> Material supplied:
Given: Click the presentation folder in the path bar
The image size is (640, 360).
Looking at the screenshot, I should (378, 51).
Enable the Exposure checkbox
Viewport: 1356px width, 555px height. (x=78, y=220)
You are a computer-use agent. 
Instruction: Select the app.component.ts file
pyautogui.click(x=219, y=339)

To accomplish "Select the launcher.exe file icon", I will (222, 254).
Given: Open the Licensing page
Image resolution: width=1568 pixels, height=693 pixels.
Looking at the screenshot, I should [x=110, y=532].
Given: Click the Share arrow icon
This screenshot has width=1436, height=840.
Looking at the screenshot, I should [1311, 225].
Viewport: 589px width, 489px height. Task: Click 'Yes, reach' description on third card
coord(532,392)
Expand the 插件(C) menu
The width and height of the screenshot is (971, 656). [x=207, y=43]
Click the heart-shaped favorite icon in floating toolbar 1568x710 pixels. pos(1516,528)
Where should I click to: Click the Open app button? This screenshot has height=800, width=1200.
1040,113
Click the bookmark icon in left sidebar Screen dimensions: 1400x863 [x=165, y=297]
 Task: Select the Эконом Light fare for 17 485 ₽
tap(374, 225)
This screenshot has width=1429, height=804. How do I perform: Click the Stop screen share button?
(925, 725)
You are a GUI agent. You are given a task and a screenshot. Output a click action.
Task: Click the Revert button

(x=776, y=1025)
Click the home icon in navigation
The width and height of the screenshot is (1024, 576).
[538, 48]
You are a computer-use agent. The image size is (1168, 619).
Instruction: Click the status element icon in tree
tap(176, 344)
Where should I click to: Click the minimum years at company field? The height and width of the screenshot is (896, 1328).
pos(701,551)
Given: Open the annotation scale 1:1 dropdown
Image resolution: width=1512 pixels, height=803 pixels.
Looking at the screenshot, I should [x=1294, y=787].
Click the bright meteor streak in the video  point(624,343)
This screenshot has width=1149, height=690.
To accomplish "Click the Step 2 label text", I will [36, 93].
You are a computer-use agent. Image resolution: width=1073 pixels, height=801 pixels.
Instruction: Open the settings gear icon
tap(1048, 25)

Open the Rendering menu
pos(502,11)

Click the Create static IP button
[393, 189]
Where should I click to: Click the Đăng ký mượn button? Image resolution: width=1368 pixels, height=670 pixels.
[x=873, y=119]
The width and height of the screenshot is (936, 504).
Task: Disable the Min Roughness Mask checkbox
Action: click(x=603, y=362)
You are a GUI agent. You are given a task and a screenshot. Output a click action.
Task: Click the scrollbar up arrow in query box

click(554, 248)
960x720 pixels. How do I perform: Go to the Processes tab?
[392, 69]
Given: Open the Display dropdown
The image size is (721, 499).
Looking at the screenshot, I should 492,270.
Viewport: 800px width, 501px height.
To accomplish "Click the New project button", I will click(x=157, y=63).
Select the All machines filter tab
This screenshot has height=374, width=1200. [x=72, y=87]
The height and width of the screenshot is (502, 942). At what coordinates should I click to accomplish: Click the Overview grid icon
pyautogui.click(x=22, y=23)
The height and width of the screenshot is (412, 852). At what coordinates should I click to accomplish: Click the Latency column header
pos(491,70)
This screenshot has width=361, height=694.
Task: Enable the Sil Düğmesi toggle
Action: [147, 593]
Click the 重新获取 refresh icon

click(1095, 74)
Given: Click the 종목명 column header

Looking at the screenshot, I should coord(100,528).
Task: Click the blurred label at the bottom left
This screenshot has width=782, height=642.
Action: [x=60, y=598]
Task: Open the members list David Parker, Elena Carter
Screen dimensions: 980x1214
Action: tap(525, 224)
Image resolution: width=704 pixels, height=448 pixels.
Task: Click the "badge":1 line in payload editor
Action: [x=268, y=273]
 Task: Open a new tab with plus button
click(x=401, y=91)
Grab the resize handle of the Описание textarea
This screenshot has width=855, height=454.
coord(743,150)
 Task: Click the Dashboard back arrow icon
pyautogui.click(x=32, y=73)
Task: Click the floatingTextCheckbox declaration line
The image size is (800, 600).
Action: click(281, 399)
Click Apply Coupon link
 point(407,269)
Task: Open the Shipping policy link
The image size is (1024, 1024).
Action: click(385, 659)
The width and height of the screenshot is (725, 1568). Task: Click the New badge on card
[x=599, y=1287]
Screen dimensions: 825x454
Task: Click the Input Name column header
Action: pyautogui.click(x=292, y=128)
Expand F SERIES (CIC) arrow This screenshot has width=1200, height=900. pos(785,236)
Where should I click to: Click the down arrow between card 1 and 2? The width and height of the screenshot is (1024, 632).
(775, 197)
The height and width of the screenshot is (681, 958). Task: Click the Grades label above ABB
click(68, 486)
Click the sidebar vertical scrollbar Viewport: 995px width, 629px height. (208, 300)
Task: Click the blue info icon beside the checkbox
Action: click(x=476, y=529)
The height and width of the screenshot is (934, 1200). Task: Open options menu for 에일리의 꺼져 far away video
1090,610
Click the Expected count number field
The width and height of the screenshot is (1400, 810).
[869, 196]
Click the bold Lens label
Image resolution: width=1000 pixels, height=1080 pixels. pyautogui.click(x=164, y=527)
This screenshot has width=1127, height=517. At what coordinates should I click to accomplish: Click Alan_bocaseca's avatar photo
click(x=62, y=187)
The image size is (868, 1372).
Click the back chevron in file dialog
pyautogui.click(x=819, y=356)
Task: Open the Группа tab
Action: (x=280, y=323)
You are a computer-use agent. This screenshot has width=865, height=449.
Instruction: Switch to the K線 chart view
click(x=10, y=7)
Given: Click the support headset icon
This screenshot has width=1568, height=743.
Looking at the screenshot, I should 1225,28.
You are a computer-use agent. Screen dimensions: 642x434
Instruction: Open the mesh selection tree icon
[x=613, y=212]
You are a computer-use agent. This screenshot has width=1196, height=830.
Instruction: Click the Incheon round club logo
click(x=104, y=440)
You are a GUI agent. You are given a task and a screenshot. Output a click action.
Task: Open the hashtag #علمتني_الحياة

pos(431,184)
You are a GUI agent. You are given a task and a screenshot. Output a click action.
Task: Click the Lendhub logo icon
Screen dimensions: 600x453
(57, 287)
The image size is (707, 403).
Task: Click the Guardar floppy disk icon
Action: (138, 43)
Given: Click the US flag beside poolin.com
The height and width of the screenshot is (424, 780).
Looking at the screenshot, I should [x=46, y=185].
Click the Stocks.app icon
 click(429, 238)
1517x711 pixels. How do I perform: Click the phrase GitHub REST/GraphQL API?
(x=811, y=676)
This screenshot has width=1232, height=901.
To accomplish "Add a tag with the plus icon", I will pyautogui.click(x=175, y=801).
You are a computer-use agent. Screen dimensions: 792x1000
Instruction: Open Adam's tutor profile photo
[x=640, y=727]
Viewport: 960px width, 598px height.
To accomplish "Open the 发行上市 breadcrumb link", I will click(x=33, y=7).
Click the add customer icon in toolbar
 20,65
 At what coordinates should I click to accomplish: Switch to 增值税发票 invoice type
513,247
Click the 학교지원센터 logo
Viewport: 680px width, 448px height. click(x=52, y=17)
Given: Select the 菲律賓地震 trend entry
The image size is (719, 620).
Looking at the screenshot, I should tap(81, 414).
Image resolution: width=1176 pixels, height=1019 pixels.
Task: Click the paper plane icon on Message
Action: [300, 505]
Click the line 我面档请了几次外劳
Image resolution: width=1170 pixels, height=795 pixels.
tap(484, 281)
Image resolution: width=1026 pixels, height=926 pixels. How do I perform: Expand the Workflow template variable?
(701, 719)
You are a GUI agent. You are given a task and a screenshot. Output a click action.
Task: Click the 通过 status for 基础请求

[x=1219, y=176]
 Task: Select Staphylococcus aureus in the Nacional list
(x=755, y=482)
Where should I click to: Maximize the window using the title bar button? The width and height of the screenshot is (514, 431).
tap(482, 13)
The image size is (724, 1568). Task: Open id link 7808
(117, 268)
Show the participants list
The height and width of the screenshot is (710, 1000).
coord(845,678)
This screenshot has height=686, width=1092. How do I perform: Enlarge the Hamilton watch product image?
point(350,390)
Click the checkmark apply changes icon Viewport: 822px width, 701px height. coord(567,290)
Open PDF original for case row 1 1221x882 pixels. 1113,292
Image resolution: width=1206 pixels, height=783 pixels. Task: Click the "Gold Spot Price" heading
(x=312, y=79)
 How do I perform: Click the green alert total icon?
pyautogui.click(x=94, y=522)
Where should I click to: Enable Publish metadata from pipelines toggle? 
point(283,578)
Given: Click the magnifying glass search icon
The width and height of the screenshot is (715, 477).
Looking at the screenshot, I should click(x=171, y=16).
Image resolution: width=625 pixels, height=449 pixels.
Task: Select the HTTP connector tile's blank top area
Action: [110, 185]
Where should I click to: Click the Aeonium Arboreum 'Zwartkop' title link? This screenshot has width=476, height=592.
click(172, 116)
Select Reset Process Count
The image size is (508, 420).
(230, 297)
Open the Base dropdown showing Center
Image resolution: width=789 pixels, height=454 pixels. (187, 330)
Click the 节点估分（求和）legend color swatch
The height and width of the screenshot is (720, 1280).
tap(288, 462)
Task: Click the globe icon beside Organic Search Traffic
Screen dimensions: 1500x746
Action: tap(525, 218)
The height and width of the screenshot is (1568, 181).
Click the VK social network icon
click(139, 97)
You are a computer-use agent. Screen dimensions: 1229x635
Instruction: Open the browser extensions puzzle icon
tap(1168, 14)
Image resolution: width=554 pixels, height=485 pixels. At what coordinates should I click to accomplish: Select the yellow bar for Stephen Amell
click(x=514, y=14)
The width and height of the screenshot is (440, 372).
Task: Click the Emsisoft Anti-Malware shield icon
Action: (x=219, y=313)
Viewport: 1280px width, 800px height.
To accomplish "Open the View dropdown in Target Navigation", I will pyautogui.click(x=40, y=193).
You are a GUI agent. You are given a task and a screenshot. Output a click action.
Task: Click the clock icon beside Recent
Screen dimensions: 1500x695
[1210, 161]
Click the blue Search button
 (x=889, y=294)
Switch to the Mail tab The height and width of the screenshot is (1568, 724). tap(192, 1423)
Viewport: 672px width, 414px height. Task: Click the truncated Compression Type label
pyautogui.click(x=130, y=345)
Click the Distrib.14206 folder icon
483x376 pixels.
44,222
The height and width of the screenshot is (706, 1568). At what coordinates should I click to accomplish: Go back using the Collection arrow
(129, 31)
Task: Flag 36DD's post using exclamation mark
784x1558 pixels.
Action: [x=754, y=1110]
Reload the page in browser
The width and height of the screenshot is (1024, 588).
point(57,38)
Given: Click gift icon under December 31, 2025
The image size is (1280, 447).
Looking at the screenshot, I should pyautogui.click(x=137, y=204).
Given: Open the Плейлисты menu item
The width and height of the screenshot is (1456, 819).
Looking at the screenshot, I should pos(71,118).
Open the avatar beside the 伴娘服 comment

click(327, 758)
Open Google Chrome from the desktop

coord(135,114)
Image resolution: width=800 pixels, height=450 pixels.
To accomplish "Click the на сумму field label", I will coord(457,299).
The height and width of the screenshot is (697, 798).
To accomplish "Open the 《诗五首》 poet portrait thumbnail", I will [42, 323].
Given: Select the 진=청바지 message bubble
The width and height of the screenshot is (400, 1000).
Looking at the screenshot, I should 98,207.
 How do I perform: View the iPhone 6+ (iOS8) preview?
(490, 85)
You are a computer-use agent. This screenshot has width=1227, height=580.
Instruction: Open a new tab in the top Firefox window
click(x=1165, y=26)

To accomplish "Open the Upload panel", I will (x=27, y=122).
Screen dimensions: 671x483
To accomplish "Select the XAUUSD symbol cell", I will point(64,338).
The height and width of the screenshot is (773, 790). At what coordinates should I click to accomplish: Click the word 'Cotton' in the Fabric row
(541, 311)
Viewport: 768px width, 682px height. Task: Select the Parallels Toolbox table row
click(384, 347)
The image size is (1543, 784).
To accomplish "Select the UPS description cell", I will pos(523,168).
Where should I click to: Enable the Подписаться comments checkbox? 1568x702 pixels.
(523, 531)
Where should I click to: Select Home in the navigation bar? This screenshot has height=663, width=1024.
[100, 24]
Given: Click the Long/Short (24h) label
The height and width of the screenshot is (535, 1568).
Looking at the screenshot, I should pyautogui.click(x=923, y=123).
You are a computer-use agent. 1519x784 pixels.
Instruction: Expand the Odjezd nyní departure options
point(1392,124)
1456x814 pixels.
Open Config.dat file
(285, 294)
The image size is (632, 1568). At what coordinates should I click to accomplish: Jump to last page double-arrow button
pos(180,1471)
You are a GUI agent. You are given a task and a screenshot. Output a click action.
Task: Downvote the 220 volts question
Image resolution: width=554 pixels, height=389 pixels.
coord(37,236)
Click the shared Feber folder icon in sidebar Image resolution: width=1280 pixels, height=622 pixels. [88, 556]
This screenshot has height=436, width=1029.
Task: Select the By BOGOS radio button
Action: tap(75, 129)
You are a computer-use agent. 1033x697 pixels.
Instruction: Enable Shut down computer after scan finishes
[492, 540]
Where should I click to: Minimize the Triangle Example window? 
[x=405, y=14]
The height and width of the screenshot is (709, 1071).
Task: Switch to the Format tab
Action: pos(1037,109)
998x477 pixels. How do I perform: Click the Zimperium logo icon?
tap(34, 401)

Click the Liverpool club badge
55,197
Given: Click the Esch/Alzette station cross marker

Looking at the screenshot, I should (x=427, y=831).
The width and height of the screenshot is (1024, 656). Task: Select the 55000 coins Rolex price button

> What you have to do: Among the entries above, the lines between the ones containing "Task: Click the clock icon beside Recent" and "Task: Flag 36DD's post using exclamation mark", inclusive, are to be transcribed exactly. No other line is to be given.

> Task response:
Task: Click the clock icon beside Recent
Screen dimensions: 1500x695
[1210, 161]
Click the blue Search button
 (x=889, y=294)
Switch to the Mail tab The height and width of the screenshot is (1568, 724). tap(192, 1423)
Viewport: 672px width, 414px height. Task: Click the truncated Compression Type label
pyautogui.click(x=130, y=345)
Click the Distrib.14206 folder icon
483x376 pixels.
44,222
The height and width of the screenshot is (706, 1568). At what coordinates should I click to accomplish: Go back using the Collection arrow
(129, 31)
Task: Flag 36DD's post using exclamation mark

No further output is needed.